The task → Give back the entries exactly, ending with the "Given: Open the Disturbed" line.

Collected data entries
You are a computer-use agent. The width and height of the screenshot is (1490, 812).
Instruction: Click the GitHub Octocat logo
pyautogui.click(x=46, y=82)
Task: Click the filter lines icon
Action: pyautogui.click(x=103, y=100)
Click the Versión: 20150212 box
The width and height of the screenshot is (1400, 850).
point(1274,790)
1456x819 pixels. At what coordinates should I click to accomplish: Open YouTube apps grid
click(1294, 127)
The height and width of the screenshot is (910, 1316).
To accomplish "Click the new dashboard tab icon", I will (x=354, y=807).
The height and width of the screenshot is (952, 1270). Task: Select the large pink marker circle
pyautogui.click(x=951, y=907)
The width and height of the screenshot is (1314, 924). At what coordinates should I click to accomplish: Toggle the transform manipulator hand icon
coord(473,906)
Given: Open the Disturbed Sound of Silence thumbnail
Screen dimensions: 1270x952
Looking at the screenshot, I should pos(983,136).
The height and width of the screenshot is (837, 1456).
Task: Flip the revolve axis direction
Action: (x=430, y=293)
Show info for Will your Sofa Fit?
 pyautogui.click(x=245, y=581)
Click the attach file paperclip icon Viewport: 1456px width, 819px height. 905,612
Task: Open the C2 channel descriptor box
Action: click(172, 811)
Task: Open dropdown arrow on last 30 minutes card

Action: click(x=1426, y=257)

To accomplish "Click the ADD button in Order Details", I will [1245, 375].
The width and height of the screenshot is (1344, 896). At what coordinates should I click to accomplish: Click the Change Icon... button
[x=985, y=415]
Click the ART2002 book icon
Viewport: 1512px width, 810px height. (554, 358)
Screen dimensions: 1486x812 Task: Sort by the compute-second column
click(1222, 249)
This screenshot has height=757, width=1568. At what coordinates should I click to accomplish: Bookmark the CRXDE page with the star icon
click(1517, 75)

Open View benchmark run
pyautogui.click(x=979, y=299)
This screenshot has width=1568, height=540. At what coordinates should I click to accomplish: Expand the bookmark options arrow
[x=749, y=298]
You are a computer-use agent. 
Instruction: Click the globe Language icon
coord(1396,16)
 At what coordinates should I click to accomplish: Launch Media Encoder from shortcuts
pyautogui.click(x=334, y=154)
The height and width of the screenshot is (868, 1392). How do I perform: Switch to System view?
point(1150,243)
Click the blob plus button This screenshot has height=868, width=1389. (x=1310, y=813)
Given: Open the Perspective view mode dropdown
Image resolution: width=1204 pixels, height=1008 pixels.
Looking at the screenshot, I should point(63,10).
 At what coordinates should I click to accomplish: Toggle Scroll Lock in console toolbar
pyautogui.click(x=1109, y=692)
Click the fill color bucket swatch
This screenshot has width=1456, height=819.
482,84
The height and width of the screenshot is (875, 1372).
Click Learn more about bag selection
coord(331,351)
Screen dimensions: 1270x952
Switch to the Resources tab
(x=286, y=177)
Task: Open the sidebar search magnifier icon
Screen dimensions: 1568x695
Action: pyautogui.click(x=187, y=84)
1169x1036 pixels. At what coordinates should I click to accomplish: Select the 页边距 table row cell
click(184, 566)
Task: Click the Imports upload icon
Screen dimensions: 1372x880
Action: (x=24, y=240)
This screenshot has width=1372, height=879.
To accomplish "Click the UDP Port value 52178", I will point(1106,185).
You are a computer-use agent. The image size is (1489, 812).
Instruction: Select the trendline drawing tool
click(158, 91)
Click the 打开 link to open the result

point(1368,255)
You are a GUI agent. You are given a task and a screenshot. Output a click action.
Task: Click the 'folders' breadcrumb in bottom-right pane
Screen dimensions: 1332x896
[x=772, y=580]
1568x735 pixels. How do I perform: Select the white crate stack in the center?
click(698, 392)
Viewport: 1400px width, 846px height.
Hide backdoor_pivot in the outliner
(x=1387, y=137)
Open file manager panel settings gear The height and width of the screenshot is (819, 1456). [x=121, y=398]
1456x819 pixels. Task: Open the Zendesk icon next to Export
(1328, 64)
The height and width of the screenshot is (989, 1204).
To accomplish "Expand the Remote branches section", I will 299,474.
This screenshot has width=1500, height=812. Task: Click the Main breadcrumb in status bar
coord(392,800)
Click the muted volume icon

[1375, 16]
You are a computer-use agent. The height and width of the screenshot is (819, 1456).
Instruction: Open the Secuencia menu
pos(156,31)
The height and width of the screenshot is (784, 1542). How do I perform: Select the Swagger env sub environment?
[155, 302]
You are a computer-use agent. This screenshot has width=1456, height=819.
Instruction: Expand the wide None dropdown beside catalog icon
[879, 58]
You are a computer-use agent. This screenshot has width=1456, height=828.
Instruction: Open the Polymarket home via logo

Answer section →
You are a computer-use agent. The width and height of the screenshot is (1490, 812).
Instruction: Click the GitHub Octocat logo
pyautogui.click(x=46, y=82)
Task: Click the filter lines icon
Action: pyautogui.click(x=103, y=100)
Click the Versión: 20150212 box
The width and height of the screenshot is (1400, 850).
point(1274,790)
1456x819 pixels. At what coordinates should I click to accomplish: Open YouTube apps grid
click(1294, 127)
The height and width of the screenshot is (910, 1316).
To accomplish "Click the new dashboard tab icon", I will (x=354, y=807).
The height and width of the screenshot is (952, 1270). Task: Select the large pink marker circle
pyautogui.click(x=951, y=907)
The width and height of the screenshot is (1314, 924). At what coordinates should I click to accomplish: Toggle the transform manipulator hand icon
coord(473,906)
Given: Open the Disturbed Sound of Silence thumbnail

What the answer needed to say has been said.